→ WORK REQUEST
Look in the material below for the line holding "You are a GUI". Set it down exactly, with each later line up to and including the line holding "Click the '@prisma-squad' owner label".

** SUPPLIED ENTRIES follows **

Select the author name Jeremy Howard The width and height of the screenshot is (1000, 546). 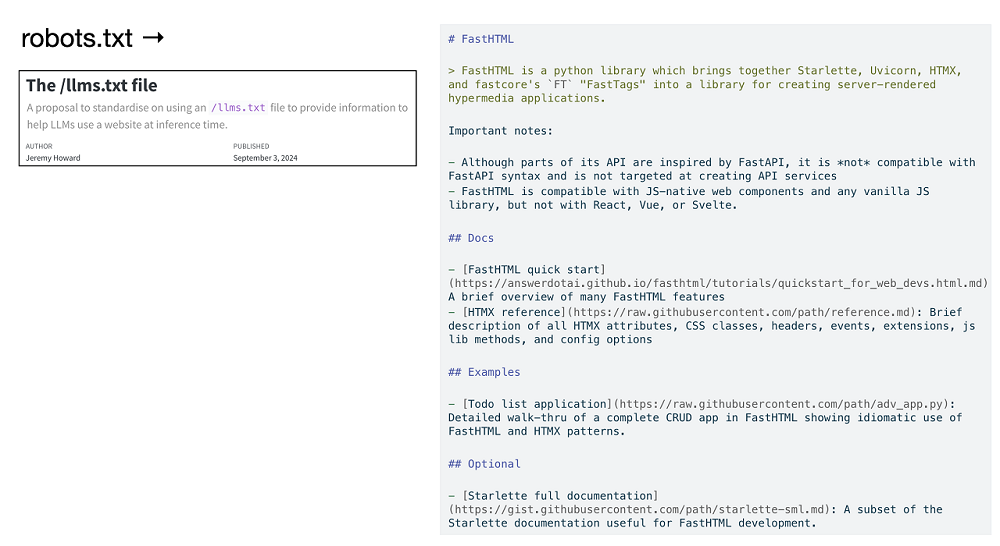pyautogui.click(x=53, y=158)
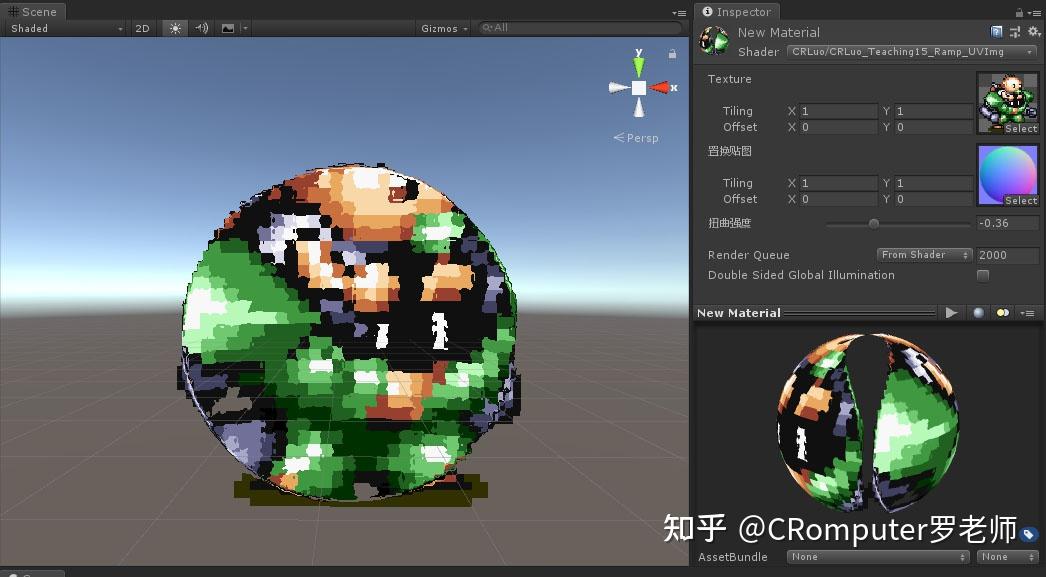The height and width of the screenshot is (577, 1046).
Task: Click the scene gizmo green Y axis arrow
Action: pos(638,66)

** End of SUPPLIED ENTRIES **
** SUPPLIED ENTRIES follows **

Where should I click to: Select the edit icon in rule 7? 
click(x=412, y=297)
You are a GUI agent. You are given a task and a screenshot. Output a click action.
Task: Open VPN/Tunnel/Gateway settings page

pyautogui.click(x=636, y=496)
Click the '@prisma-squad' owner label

** End of SUPPLIED ENTRIES **

→ ANSWER TO THE PROBLEM
You are a GUI agent. You are given a task and a screenshot. Output a click action.
Task: Open VPN/Tunnel/Gateway settings page

pyautogui.click(x=636, y=496)
Click the '@prisma-squad' owner label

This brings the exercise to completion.